TEXT EXTRACT
So this song has a great buildup and I had it in the middle of my little 10-minute push this weekend. Despite the fact that it's pretty quiet, it still had me zoned out and pushing hard.
This video is so Peter-Gabriel-esque which I heart.
Monday, February 20, 2012
Survival Guide
Oh, see? I'm being all cute again. Look at me thinking I'm in control of my time!
No sooner than I had typed that very phrase "ready for a little more," then things got INSANE.
First of all, Matt went out of town Monday through Wednesday to the eTech conference in Columbus. He was selected to go and it was quite an honor, because he's awesome. But I was definitely terrified about getting everyone dressed, with some semblance of hygiene, lunches and bags in hand out of the house by 7:05am by myself. Bug's been hit or miss lately in the morning and we have mornings where he's sleepy but relatively pleasant to mornings when he's a total bear and we hear things like "NO I WILL NOT WEAR THAT SHIRT!" and then he will run upstairs and put on Buzz Lightyear boxer shorts and a paint-covered hoodie and call that stylin'. All of which makes for very interesting mornings.
It was a 72-hour blur but I got it done. Single Parents out there....RESPECT. You are superhuman.
Then that obviously put me pretty far behind on not only school but workouts. Monday night was a struggle and a battle so I needed to work out. The trouble was that I couldn't get Bug completely in bed until about 9. So I finished my workout at 10:15. The good news: now able to do FOUR whole chinups! (but still no pull-ups....sigh) And I did some pretty fast pushes on the 'mill. But the bad news? I was WIRED until almost 1am. Then that threw me off Tuesday, and left me pretty much a pile of tears and exhaustion by Wednesday.
I did force myself out of the house to attend my buddy Dani's spin class Wednesday night. I came home a much happier person. I also told Matt that "exercise is my crack." Not that I know, of course. I'm just guessing.
Thursday and Friday were spent getting ready for Bean's 2nd Birthday party, which involved 35 people (10 of whom were under 6) and lots more craziness. I had to get all the monkey stuff ready for my little Monkey Bean.
By Saturday, I was in need of a fix before the party or I was afraid I might explode and turn my frosting into a weapon of mass destruction. I set out for an hour run and FLEW! Talk about pent-up energy. I had to make it an even 7 miles, so I did just that in 1:00.49 for an average pace of 8:42. That is fast for me. Coach had me doing "10 minutes lower than tempo" and I was really hoping she meant "slower" and forgot the "s," but I manned up and decided to go faster than tempo. Tempo for me is about 8:00/miles, and I am pleased to report that I hit the 10 minutes with an average of 7:55. Yay me!
Boo me! I got home at 3:30. Party started at 4. So much for stretching! Or looking cute!
Quickly tried to make more food (because enough to feed an army apparently wasn't enough) and finally got in the shower at--wait for it--3:45. Awesome. I was on the verge of tears by this point, but knew I had a damn good run and that made it all better. I was really hoping everyone was late but of course no one was.

PROBLEMS TO SOLVE
[1] According to the blog post, where was the eTech conference that Matt attended?
[2] Turn the blog post's paragraph that begins "By Saturday, I was in need of a fix" into a short bulleted list that keeps its main facts.
[3] From the blog post, return everything from "So this song" down to "and pushing hard.", copied word for word.

EXTRACTED INFORMATION
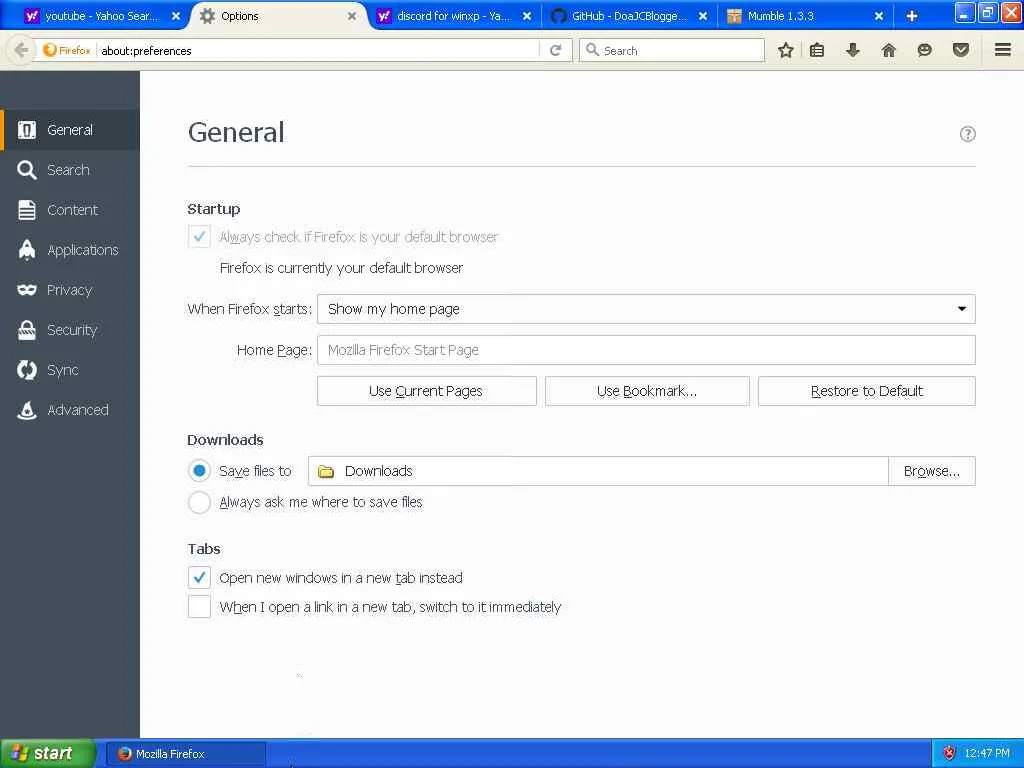Viewport: 1024px width, 768px height.
Task: Open the Downloads arrow icon in toolbar
Action: coord(853,50)
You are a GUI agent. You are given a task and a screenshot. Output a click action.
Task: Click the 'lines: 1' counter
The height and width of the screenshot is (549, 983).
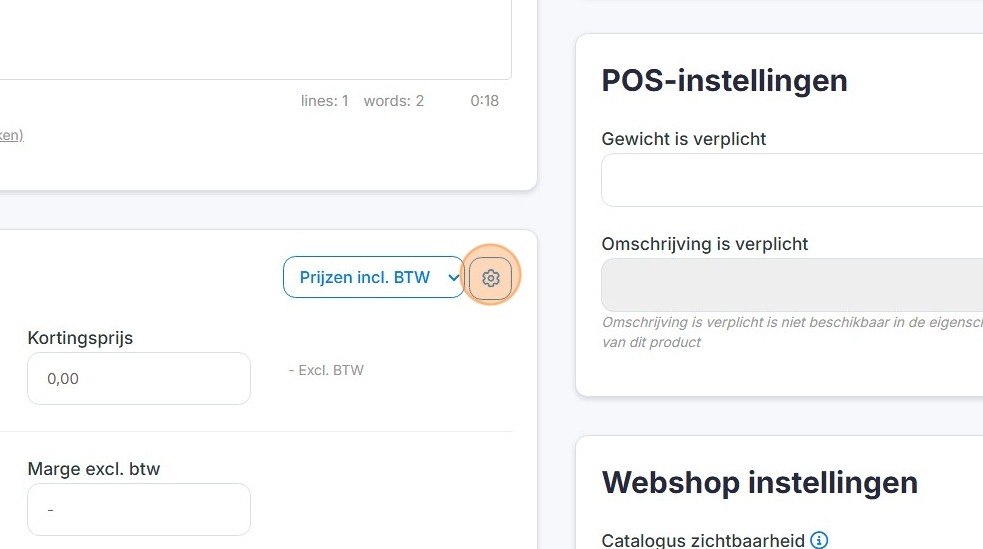pos(324,101)
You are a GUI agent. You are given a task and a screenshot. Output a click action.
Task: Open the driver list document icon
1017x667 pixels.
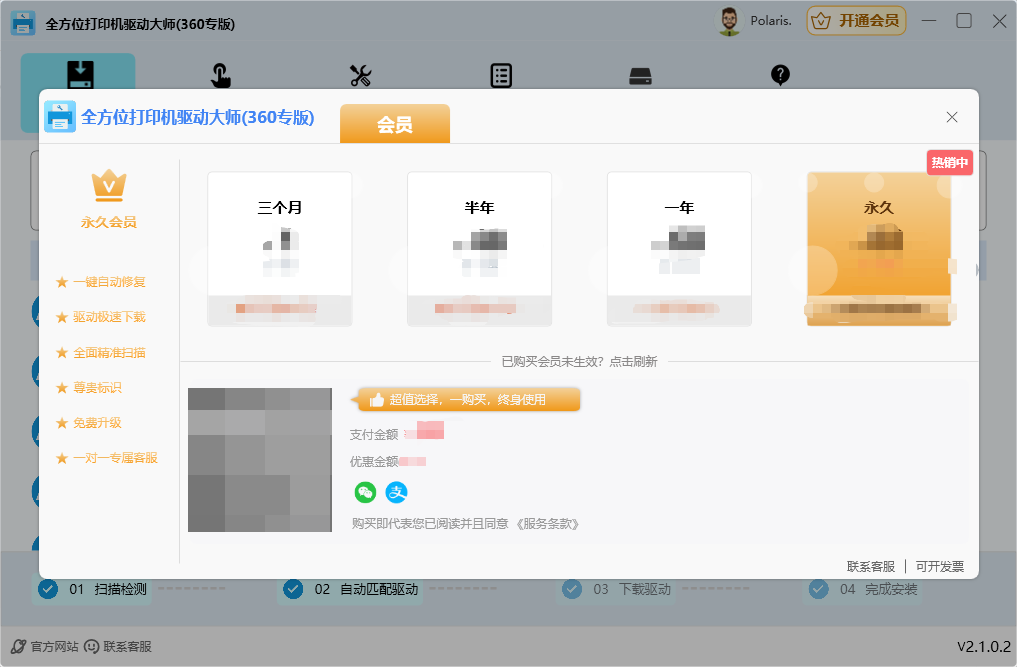[500, 75]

REPLIES
[1] Columbus.

[2]
- Before the party on Saturday, I needed a fix and went out for an hour run.
- I ran an even 7 miles in 1:00.49, an average pace of 8:42, which is fast for me.
- Coach had called for "10 minutes lower than tempo," but I decided to go faster than tempo.
- My tempo is about 8:00/mile, and I averaged 7:55 for those 10 minutes.

[3]
So this song has a great buildup and I had it in the middle of my little 10-minute push this weekend. Despite the fact that it's pretty quiet, it still had me zoned out and pushing hard.